I won't do into detail about how i made it, as I followed Tom Liptons blog article on him making one.

http://oxtool.blogspot.com/2012/09/squaring-techinques-on-milling-machine.html














Sorry no pics of milling the main faces, but Tom's article explains it and shows how he did it.

Happy machining!


----------



## Bill C. (Sep 25, 2014)

Andre said:


> Made a 90* angle plate from a piece of thick heavy duty angle iron. Found the piece in a friends to the scrapper box.
> Started milling on it last night and finished it this afternoon, it ended up very square off the mill, no light between it and a square while on a surface plate, but I'm going to hand scrape it anyway just for kicks.
> 
> I won't do into detail about how i made it, as I followed Tom Liptons blog article on him making one.
> ...



Very nice.  Glad to see a piece of rough stock turned into a nice tool.


----------



## Andre (Sep 25, 2014)

Bill C. said:


> Very nice.  Glad to see a piece of rough stock turned into a nice tool.

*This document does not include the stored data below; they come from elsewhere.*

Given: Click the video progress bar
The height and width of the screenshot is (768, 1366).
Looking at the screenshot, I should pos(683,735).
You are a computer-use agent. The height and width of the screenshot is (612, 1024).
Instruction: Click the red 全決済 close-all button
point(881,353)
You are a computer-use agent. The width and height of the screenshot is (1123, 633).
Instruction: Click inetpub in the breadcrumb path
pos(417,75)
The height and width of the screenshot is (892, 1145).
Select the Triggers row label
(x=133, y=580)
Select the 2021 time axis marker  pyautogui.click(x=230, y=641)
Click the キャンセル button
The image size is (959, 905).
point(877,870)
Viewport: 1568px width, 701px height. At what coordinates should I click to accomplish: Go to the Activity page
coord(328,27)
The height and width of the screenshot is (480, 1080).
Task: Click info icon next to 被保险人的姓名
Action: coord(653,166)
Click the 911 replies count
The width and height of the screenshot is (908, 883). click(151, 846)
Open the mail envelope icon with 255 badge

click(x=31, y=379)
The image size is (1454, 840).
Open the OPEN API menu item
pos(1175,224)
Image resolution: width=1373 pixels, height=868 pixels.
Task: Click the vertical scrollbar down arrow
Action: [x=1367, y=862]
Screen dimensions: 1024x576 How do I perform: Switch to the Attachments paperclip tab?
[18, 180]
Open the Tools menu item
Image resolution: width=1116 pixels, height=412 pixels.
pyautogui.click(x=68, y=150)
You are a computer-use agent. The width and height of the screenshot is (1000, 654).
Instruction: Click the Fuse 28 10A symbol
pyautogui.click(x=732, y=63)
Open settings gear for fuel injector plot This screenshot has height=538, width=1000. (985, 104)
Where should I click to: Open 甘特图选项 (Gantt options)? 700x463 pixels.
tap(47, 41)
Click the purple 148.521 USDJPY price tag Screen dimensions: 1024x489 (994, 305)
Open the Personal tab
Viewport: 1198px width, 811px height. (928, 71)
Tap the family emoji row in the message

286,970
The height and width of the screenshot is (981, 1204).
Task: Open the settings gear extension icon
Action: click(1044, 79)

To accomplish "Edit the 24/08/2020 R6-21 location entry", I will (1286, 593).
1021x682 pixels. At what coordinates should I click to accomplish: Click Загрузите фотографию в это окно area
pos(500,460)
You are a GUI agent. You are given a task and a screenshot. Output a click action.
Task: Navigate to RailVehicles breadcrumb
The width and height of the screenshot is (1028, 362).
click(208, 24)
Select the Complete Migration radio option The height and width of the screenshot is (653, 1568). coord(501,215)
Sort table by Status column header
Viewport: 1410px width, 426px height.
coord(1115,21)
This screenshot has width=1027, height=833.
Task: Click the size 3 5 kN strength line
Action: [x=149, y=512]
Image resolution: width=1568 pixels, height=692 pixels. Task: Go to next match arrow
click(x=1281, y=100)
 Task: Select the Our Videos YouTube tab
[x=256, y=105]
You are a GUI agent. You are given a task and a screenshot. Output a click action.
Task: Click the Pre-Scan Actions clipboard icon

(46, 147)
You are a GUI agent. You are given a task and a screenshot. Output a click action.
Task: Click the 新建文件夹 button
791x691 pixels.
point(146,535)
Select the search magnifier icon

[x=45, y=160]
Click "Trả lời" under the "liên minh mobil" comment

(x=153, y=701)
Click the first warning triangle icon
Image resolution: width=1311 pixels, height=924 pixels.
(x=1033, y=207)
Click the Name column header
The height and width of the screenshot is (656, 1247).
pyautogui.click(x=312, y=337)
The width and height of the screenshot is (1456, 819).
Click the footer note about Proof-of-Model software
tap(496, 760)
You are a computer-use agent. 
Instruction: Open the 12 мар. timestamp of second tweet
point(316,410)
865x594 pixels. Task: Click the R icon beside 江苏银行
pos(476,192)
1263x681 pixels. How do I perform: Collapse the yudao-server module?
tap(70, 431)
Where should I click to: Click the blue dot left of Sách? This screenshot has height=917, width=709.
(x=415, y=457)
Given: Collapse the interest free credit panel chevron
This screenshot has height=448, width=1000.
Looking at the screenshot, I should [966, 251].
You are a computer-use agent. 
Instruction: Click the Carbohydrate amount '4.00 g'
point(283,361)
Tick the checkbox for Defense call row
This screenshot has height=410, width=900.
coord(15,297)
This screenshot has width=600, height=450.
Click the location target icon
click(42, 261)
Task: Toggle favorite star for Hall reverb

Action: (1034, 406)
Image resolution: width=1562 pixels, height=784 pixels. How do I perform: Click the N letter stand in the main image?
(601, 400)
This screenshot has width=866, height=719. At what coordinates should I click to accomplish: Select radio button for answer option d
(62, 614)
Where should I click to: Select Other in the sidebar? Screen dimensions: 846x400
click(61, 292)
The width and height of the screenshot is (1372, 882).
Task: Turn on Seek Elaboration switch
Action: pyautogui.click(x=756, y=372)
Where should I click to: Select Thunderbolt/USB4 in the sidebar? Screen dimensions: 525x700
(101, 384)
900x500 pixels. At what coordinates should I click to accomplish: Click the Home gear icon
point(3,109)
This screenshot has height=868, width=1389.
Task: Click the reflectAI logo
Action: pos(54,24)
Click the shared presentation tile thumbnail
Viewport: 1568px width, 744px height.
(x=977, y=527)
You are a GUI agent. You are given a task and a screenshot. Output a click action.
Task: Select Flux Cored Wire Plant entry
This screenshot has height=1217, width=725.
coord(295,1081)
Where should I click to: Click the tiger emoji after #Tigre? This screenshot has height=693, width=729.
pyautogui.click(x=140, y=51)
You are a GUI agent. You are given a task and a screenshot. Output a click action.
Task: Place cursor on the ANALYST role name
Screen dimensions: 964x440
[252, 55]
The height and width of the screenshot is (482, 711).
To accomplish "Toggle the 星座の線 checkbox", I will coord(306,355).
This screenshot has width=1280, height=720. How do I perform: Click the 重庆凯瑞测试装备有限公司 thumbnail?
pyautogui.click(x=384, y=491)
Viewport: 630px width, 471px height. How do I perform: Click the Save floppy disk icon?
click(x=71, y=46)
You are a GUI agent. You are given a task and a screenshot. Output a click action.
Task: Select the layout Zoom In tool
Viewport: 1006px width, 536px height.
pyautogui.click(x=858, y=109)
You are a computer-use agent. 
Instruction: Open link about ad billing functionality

Thank you, Bill! It's gonna look even better scraped.


----------



## Andre (Sep 27, 2014)

Okay, I've started scraping in the first main face. Have a few more passes to do, moreso to even out the finish than get it flatter. It's at 10 or so PPI, fine for a clamping fixture as it will get warped with use eventually anyhow.

I push scraped for the first 10 or so passes than switched to a pull scraper with a flat (no radius) edge to hopefully get a checkerboard finish. Pictures soon.


----------



## drs23 (Sep 27, 2014)

Andre said:


> Okay, I've started scraping in the first main face. Have a few more passes to do, moreso to even out the finish than get it flatter. It's at 10 or so PPI, fine for a clamping fixture as it will get warped with use eventually anyhow.
> 
> I push scraped for the first 10 or so passes than switched to a pull scraper with a flat (no radius) edge to hopefully get a checkerboard finish. *Pictures soon.*



Standing by. Can't wait to see the pics!


----------



## Andre (Oct 26, 2014)

drs23 said:


> Standing by. Can't wait to see the pics!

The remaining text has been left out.